Each entry below must appear in the output exactly as written.

┌──

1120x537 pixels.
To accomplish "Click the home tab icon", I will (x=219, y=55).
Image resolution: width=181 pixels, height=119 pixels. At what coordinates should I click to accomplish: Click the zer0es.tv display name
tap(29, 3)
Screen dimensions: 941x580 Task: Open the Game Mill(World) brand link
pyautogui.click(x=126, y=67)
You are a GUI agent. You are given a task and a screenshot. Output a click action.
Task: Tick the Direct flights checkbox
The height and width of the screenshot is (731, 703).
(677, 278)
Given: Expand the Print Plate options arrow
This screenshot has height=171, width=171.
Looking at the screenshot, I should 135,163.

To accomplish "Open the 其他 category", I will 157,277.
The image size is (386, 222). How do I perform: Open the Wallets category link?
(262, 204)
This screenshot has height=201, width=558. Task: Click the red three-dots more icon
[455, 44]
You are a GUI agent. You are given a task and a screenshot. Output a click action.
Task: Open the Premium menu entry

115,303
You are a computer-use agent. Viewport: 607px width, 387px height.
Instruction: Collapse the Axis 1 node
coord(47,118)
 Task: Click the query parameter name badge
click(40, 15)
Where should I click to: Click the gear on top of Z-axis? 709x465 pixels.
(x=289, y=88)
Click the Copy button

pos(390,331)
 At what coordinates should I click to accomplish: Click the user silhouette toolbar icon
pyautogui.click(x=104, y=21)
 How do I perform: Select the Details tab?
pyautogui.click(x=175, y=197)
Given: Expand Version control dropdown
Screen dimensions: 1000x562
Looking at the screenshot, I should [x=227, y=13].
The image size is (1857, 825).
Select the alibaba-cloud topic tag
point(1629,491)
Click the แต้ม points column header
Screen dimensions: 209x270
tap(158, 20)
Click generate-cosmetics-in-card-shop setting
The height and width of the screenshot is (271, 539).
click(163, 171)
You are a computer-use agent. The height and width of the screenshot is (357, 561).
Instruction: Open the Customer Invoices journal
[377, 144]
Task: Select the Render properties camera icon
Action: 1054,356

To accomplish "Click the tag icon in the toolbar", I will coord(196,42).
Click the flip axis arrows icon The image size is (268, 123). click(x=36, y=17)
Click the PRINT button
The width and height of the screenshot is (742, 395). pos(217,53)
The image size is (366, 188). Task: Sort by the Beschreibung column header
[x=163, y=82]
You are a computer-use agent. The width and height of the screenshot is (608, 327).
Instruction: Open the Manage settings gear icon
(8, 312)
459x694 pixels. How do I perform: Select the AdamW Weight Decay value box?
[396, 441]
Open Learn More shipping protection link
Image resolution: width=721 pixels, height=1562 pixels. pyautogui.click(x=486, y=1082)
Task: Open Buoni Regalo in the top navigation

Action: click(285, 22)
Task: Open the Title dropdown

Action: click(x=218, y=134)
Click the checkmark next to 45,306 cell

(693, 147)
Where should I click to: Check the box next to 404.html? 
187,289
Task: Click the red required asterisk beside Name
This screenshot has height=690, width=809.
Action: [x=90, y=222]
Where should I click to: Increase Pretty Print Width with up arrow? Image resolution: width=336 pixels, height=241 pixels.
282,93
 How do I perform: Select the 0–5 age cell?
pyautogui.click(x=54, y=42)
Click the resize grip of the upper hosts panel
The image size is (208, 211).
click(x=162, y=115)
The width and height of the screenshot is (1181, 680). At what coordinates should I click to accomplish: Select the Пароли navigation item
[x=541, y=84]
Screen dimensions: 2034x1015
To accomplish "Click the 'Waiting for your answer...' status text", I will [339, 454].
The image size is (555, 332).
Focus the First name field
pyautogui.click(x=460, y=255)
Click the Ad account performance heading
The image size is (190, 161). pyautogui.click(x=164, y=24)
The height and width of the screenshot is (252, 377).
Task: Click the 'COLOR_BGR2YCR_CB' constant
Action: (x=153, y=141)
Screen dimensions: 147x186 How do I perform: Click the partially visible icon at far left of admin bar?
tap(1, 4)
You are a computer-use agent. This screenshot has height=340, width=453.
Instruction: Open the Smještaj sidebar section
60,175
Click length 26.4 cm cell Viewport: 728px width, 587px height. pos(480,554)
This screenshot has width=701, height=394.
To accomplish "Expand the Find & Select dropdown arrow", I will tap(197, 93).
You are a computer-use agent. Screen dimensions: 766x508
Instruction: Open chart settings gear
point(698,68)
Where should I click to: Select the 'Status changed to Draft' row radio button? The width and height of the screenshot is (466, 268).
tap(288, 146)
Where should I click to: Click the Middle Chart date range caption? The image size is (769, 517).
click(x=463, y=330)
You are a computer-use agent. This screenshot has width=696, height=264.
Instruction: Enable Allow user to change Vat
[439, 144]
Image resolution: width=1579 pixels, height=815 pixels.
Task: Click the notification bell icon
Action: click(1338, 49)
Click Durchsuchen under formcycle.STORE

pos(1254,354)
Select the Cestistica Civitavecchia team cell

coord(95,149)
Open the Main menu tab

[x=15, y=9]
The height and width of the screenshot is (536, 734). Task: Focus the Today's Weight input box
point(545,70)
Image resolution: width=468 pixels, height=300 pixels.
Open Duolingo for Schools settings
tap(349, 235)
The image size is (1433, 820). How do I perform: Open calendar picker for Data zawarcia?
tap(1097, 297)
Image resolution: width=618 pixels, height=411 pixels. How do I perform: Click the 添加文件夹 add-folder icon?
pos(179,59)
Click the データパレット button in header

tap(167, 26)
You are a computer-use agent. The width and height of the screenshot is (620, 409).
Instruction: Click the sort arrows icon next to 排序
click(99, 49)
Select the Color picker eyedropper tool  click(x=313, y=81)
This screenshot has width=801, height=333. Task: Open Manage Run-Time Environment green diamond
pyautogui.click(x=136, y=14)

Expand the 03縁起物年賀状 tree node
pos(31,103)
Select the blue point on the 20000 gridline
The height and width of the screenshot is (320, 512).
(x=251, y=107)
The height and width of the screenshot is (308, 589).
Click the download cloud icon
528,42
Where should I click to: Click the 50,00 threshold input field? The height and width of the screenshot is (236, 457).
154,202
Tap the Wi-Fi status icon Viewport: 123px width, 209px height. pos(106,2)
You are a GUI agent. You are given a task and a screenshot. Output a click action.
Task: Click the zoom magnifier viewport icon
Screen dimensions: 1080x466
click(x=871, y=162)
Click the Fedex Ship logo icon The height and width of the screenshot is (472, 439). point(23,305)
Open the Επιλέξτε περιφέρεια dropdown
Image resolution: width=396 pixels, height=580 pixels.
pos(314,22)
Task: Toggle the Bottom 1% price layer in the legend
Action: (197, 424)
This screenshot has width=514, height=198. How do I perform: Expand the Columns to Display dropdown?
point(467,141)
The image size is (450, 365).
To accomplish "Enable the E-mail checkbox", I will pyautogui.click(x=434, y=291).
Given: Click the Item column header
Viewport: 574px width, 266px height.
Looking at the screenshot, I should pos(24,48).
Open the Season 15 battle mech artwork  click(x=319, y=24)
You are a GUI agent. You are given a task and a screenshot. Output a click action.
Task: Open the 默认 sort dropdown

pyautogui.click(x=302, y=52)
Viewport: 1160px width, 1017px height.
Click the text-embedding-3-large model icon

└──

> [WRITTEN RESPONSE]
1120x537 pixels.
To accomplish "Click the home tab icon", I will (x=219, y=55).
Image resolution: width=181 pixels, height=119 pixels. At what coordinates should I click to accomplish: Click the zer0es.tv display name
tap(29, 3)
Screen dimensions: 941x580 Task: Open the Game Mill(World) brand link
pyautogui.click(x=126, y=67)
You are a GUI agent. You are given a task and a screenshot. Output a click action.
Task: Tick the Direct flights checkbox
The height and width of the screenshot is (731, 703).
(677, 278)
Given: Expand the Print Plate options arrow
This screenshot has height=171, width=171.
Looking at the screenshot, I should 135,163.

To accomplish "Open the 其他 category", I will 157,277.
The image size is (386, 222). How do I perform: Open the Wallets category link?
(262, 204)
This screenshot has height=201, width=558. Task: Click the red three-dots more icon
[455, 44]
You are a GUI agent. You are given a task and a screenshot. Output a click action.
Task: Open the Premium menu entry

115,303
You are a computer-use agent. Viewport: 607px width, 387px height.
Instruction: Collapse the Axis 1 node
coord(47,118)
 Task: Click the query parameter name badge
click(40, 15)
Where should I click to: Click the gear on top of Z-axis? 709x465 pixels.
(x=289, y=88)
Click the Copy button

pos(390,331)
 At what coordinates should I click to accomplish: Click the user silhouette toolbar icon
pyautogui.click(x=104, y=21)
 How do I perform: Select the Details tab?
pyautogui.click(x=175, y=197)
Given: Expand Version control dropdown
Screen dimensions: 1000x562
Looking at the screenshot, I should [x=227, y=13].
The image size is (1857, 825).
Select the alibaba-cloud topic tag
point(1629,491)
Click the แต้ม points column header
Screen dimensions: 209x270
tap(158, 20)
Click generate-cosmetics-in-card-shop setting
The height and width of the screenshot is (271, 539).
click(163, 171)
You are a computer-use agent. The height and width of the screenshot is (357, 561).
Instruction: Open the Customer Invoices journal
[377, 144]
Task: Select the Render properties camera icon
Action: 1054,356

To accomplish "Click the tag icon in the toolbar", I will coord(196,42).
Click the flip axis arrows icon The image size is (268, 123). click(x=36, y=17)
Click the PRINT button
The width and height of the screenshot is (742, 395). pos(217,53)
The image size is (366, 188). Task: Sort by the Beschreibung column header
[x=163, y=82]
You are a computer-use agent. The width and height of the screenshot is (608, 327).
Instruction: Open the Manage settings gear icon
(8, 312)
459x694 pixels. How do I perform: Select the AdamW Weight Decay value box?
[396, 441]
Open Learn More shipping protection link
Image resolution: width=721 pixels, height=1562 pixels. pyautogui.click(x=486, y=1082)
Task: Open Buoni Regalo in the top navigation

Action: click(285, 22)
Task: Open the Title dropdown

Action: click(x=218, y=134)
Click the checkmark next to 45,306 cell

(693, 147)
Where should I click to: Check the box next to 404.html? 
187,289
Task: Click the red required asterisk beside Name
This screenshot has height=690, width=809.
Action: [x=90, y=222]
Where should I click to: Increase Pretty Print Width with up arrow? Image resolution: width=336 pixels, height=241 pixels.
282,93
 How do I perform: Select the 0–5 age cell?
pyautogui.click(x=54, y=42)
Click the resize grip of the upper hosts panel
The image size is (208, 211).
click(x=162, y=115)
The width and height of the screenshot is (1181, 680). At what coordinates should I click to accomplish: Select the Пароли navigation item
[x=541, y=84]
Screen dimensions: 2034x1015
To accomplish "Click the 'Waiting for your answer...' status text", I will [339, 454].
The image size is (555, 332).
Focus the First name field
pyautogui.click(x=460, y=255)
Click the Ad account performance heading
The image size is (190, 161). pyautogui.click(x=164, y=24)
The height and width of the screenshot is (252, 377).
Task: Click the 'COLOR_BGR2YCR_CB' constant
Action: (x=153, y=141)
Screen dimensions: 147x186 How do I perform: Click the partially visible icon at far left of admin bar?
tap(1, 4)
You are a computer-use agent. This screenshot has height=340, width=453.
Instruction: Open the Smještaj sidebar section
60,175
Click length 26.4 cm cell Viewport: 728px width, 587px height. pos(480,554)
This screenshot has width=701, height=394.
To accomplish "Expand the Find & Select dropdown arrow", I will tap(197, 93).
You are a computer-use agent. Screen dimensions: 766x508
Instruction: Open chart settings gear
point(698,68)
Where should I click to: Select the 'Status changed to Draft' row radio button? The width and height of the screenshot is (466, 268).
tap(288, 146)
Where should I click to: Click the Middle Chart date range caption? The image size is (769, 517).
click(x=463, y=330)
You are a computer-use agent. This screenshot has width=696, height=264.
Instruction: Enable Allow user to change Vat
[439, 144]
Image resolution: width=1579 pixels, height=815 pixels.
Task: Click the notification bell icon
Action: click(1338, 49)
Click Durchsuchen under formcycle.STORE

pos(1254,354)
Select the Cestistica Civitavecchia team cell

coord(95,149)
Open the Main menu tab

[x=15, y=9]
The height and width of the screenshot is (536, 734). Task: Focus the Today's Weight input box
point(545,70)
Image resolution: width=468 pixels, height=300 pixels.
Open Duolingo for Schools settings
tap(349, 235)
The image size is (1433, 820). How do I perform: Open calendar picker for Data zawarcia?
tap(1097, 297)
Image resolution: width=618 pixels, height=411 pixels. How do I perform: Click the 添加文件夹 add-folder icon?
pos(179,59)
Click the データパレット button in header

tap(167, 26)
You are a computer-use agent. The width and height of the screenshot is (620, 409).
Instruction: Click the sort arrows icon next to 排序
click(99, 49)
Select the Color picker eyedropper tool  click(x=313, y=81)
This screenshot has width=801, height=333. Task: Open Manage Run-Time Environment green diamond
pyautogui.click(x=136, y=14)

Expand the 03縁起物年賀状 tree node
pos(31,103)
Select the blue point on the 20000 gridline
The height and width of the screenshot is (320, 512).
(x=251, y=107)
The height and width of the screenshot is (308, 589).
Click the download cloud icon
528,42
Where should I click to: Click the 50,00 threshold input field? The height and width of the screenshot is (236, 457).
154,202
Tap the Wi-Fi status icon Viewport: 123px width, 209px height. pos(106,2)
You are a GUI agent. You are given a task and a screenshot. Output a click action.
Task: Click the zoom magnifier viewport icon
Screen dimensions: 1080x466
click(x=871, y=162)
Click the Fedex Ship logo icon The height and width of the screenshot is (472, 439). point(23,305)
Open the Επιλέξτε περιφέρεια dropdown
Image resolution: width=396 pixels, height=580 pixels.
pos(314,22)
Task: Toggle the Bottom 1% price layer in the legend
Action: (197, 424)
This screenshot has width=514, height=198. How do I perform: Expand the Columns to Display dropdown?
point(467,141)
The image size is (450, 365).
To accomplish "Enable the E-mail checkbox", I will pyautogui.click(x=434, y=291).
Given: Click the Item column header
Viewport: 574px width, 266px height.
Looking at the screenshot, I should pos(24,48).
Open the Season 15 battle mech artwork  click(x=319, y=24)
You are a GUI agent. You are given a task and a screenshot. Output a click action.
Task: Open the 默认 sort dropdown

pyautogui.click(x=302, y=52)
Viewport: 1160px width, 1017px height.
Click the text-embedding-3-large model icon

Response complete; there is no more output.